Los tejados han redondeado sus formas y las terrazas, incluso, se han desbordado por todas partes. Hay nieve pegada a las paredes y las barandillas, las ramas de los árboles se curvan por su peso, y las rejas de las ventanas acumulan tanta, que impiden la visión.

Sigue nevando. Lo hará también todo el día de hoy, dicen las previsiones. Los coches de la calle están totalmente tapados y no podriamos salir de casa sin usar una pala. Aunque no serviría de mucho, porque la calle está del todo intransitable. Las recomendaciones son que evitemos salir a toda costa.

Pienso en ti. En las veces que disfrutamos juntos jugando con la nieve, no muchas, durante los poco más de veinte años que nos acompañaste. En tu «No me habías dicho nunca que la nieve era tan divertida» que dijiste con cuatro o cinco años. En el gorro a rayas rojas y blancas de tu disfraz de Buscando a Wally que te pusiste durante la primera nevada vivida en esta casa. En las peleas de bolazos y en cuánto nos reímos los cuatro cada vez que nos tocó la suerte de una nevadona.

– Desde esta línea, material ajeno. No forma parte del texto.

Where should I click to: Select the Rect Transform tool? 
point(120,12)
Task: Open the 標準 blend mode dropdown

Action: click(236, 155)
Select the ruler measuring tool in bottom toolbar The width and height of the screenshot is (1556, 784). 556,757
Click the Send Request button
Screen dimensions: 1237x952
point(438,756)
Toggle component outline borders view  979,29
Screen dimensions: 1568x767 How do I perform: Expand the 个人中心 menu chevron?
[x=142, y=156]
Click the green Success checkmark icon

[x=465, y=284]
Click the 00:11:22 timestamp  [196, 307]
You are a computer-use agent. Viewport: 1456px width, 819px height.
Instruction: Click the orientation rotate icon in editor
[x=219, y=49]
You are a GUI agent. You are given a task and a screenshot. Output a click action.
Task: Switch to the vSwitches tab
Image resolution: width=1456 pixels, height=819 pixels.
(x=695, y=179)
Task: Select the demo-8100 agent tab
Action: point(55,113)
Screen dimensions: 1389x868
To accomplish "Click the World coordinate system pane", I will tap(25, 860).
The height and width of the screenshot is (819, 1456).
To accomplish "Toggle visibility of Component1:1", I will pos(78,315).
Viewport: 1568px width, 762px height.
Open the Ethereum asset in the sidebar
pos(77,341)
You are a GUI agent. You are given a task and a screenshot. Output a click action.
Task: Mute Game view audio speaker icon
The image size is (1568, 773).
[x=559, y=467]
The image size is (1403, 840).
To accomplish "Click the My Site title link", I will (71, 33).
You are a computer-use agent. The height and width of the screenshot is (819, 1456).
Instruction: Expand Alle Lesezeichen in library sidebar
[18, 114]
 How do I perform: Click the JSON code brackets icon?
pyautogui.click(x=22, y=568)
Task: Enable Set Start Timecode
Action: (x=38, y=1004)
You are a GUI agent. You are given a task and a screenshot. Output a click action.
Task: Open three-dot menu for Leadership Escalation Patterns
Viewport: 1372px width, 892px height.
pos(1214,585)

La verdad es que ninguna ha sido como esta. Desde luego yo no recuerdo cosa ni remotamente parecida en mis ya sesenta y un años. Y me pregunto, como siempre, qué harías si estuvieras aquí. Supongo que algo parecido a tu hermano, que nos mandó un vídeo de lo que veía desde su casa, y con el que intercambiamos fotos de lo que veíamos nosotros aquí. Ay, hijo querido, hoy también te echo de menos.

Te envío señales amorosas, cariño. Nieve y hermosura. Abrazos, besos, risas y emoción, juegos, tarta de manzana, libros y nostalgia de tu compañía. No te olvidamos, Rodrigo. Hasta prontito, pásate por esta casita tuya, nuestra. No dejes de velar por nosotros. Te queremos.